Property tax increase on the table for Berlin

BERLIN, Md. – Berlin is eyeing a property tax increase that officials say would help maintain the standard of living. The plan was announced last night.  Although officials say they understand no one wants to see a raise in their taxes, they believe the small hike is worth it.

Berlin’s mayor says that the proposed tax increase could generate as much as $135,000 dollars for the town – money he says would help maintain Berlin’s quality of life. “We’re proposing that we continue the same quality of life continue to provide the same standards of service,” said Mayor Gee Williams.

Town leaders in Berlin say that a proposed property tax increase could help the town generate funds needed for new projects and maintaining the town’s standard of living. “We need to generate the revenue that we need to make happen for the infrastructure, the capital, and also for the employees,” said Jeff Fleetwood, Berlin town administrator.

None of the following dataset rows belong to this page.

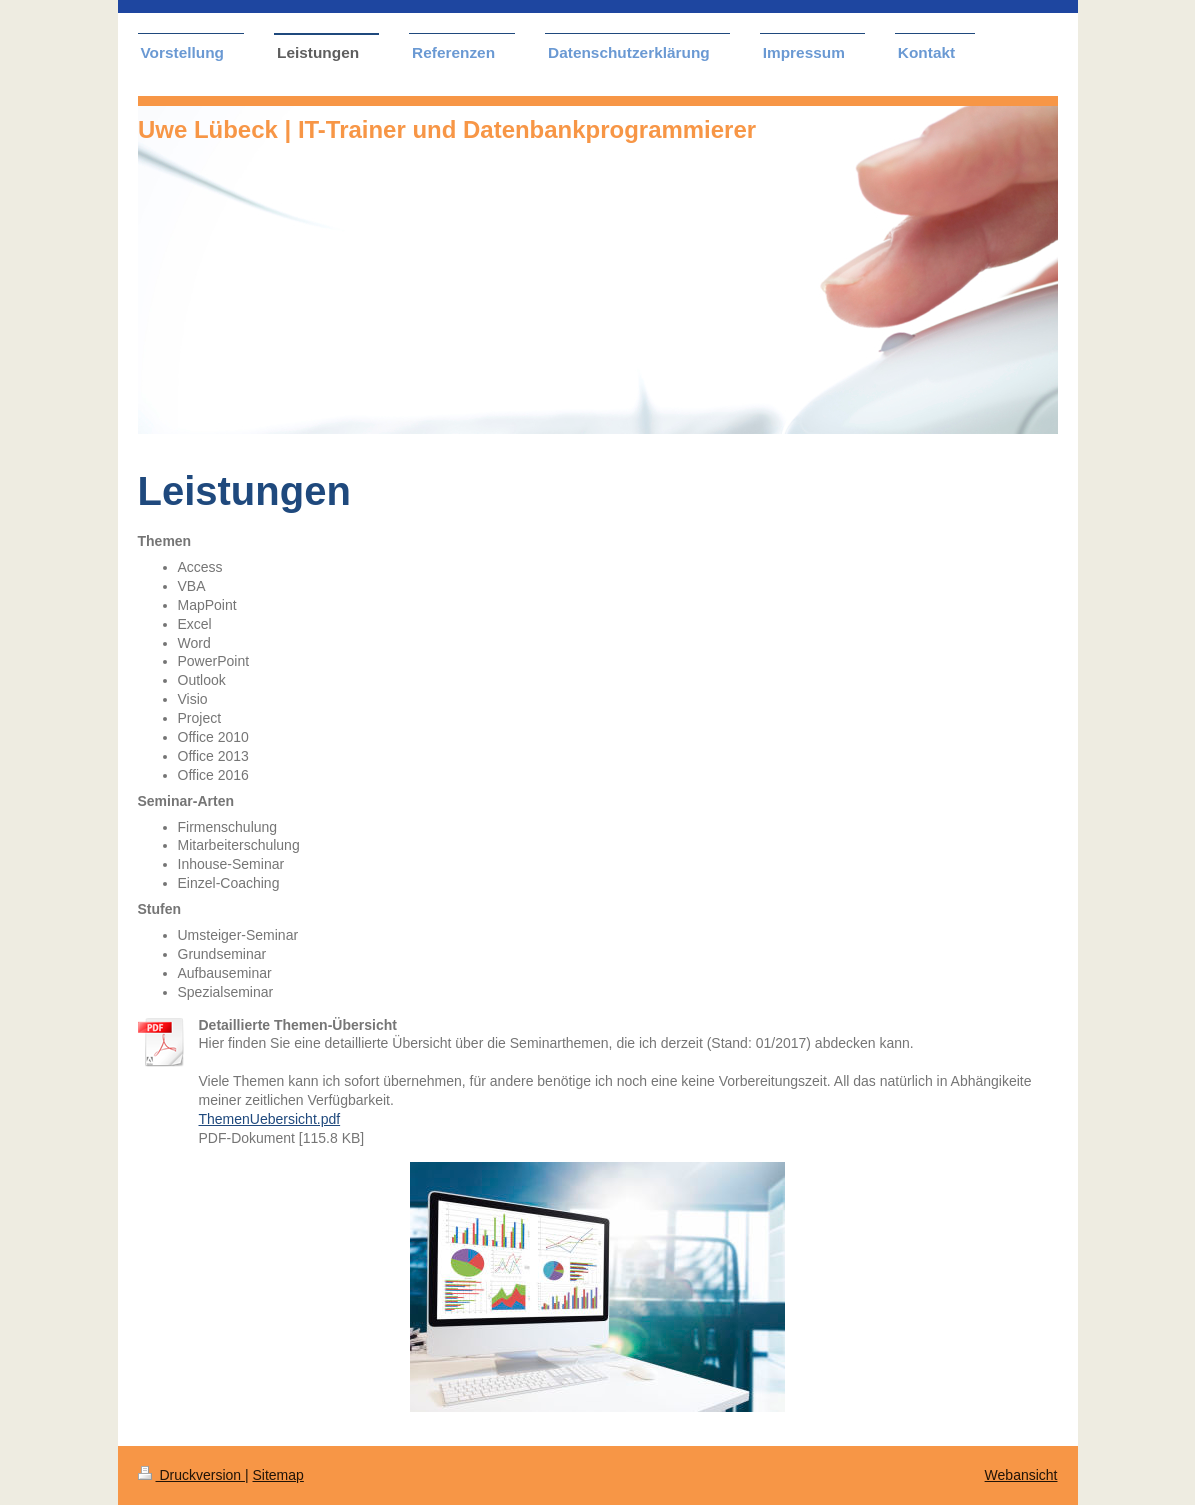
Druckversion (191, 1475)
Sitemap (278, 1475)
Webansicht (1021, 1475)
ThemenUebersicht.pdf (270, 1119)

The proposed increase would raise property taxes by three cents per one hundred dollars. Town leaders tell 47 ABC that they understand nobody wants a tax increase – but it’s all about perspective. For example, if your home costs $200,000, your annual property tax would be increased by about $60. “This is I think the responsible thing to do. I think just putting it off because it’s not popular would be irresponsible,” said Mayor Williams.

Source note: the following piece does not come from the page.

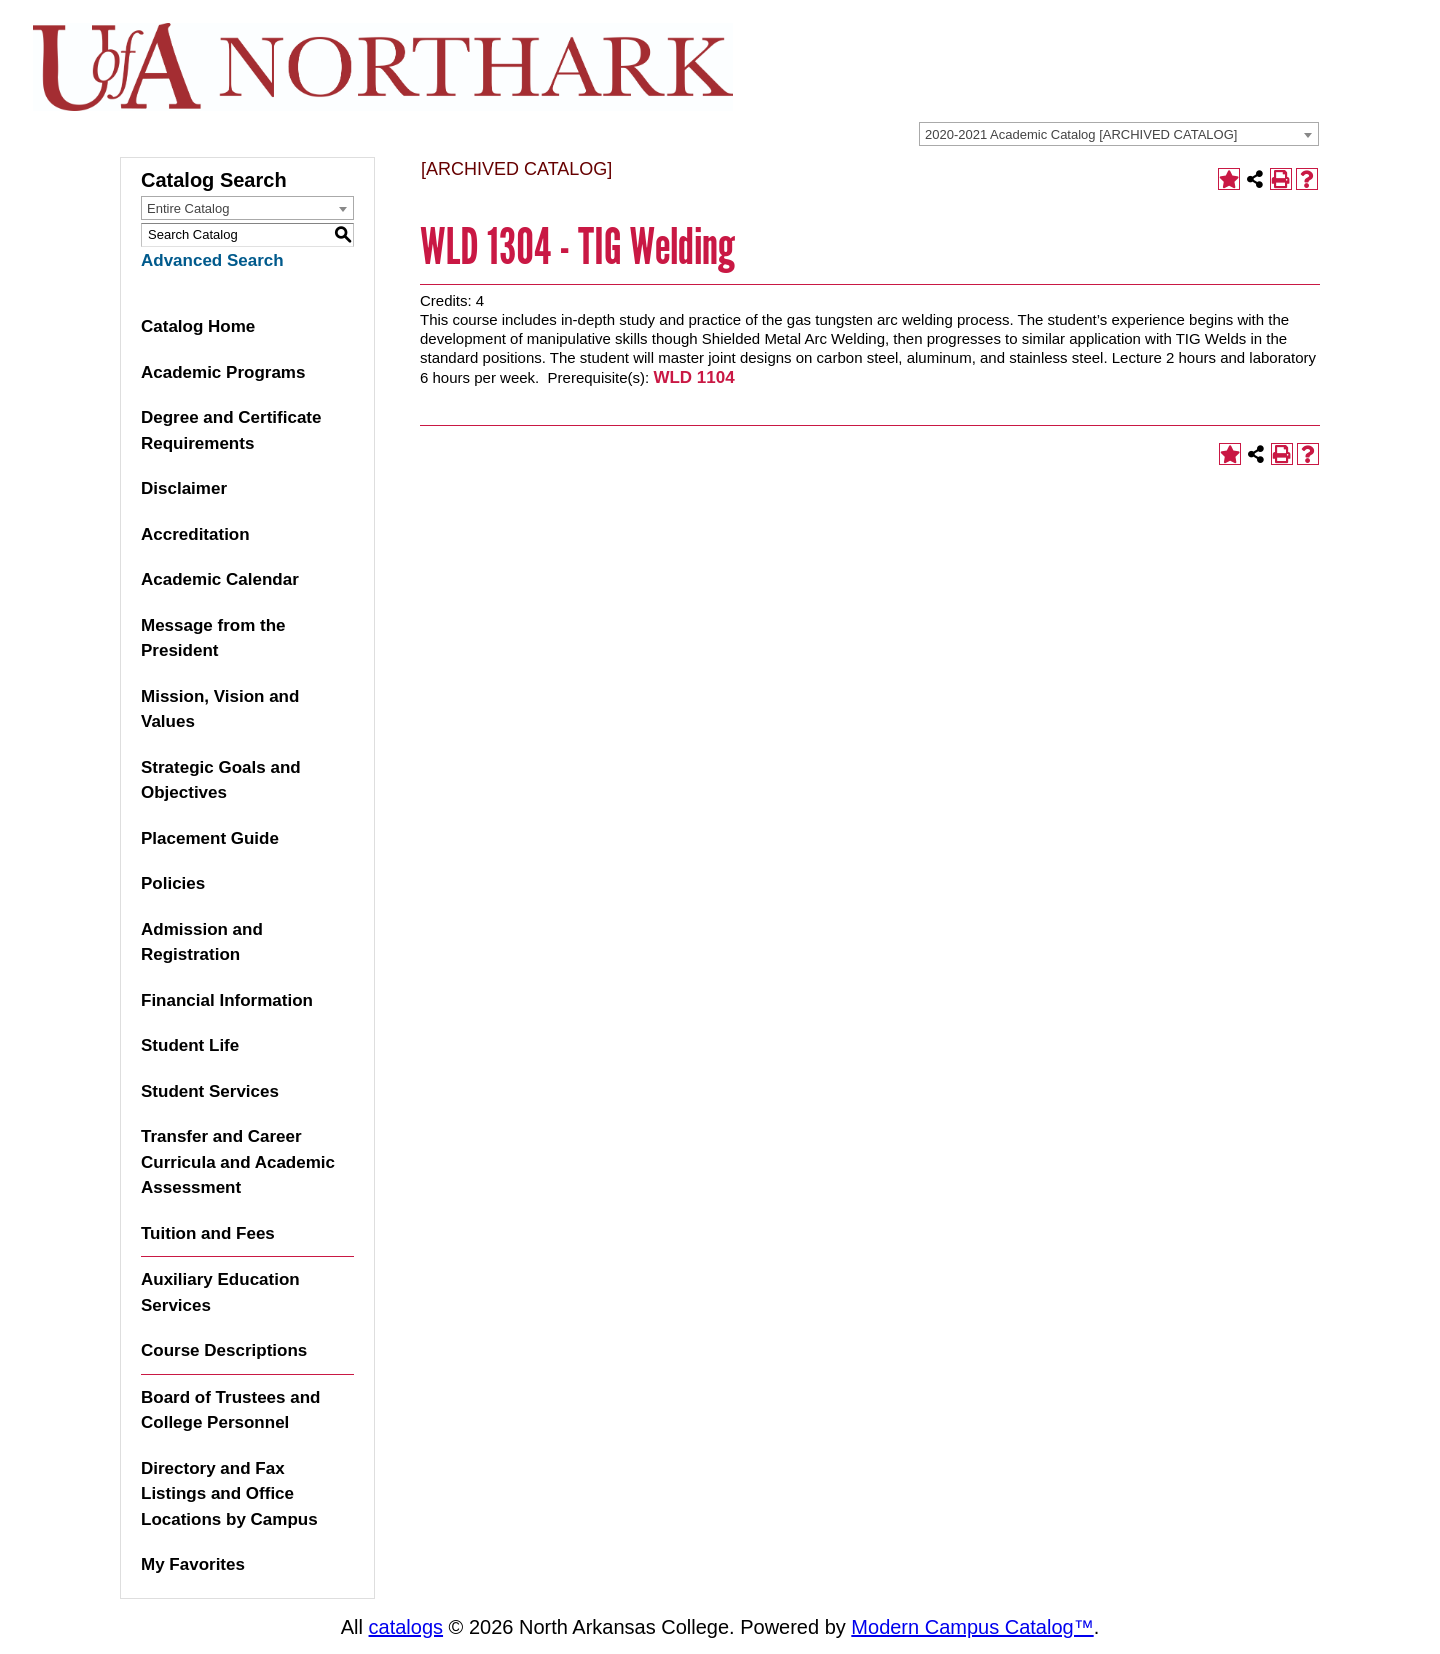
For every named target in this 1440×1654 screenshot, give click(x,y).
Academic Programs (223, 372)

Town officials also say the proposed tax increase could also help to raise police officers’ salaries to regional standards. “We do salary surveys on all employees to see where they fit within other municipalities on the eastern shore. Currently our Police Department is in need of a boost,” said Fleetwood.

Mayor Williams says approving a property tax increase sooner than later would only help the town in the long run. “You can always kick the can down the road but eventually you find yourself in a very deep place,” said the mayor.

Berlin’s town council says that they plan to continue to hold public meetings and asking for the public’s input on the proposed tax increase. Town officials say if the tax increase is approved, taxpayers won’t start seeing the effects of it until the next fiscal year.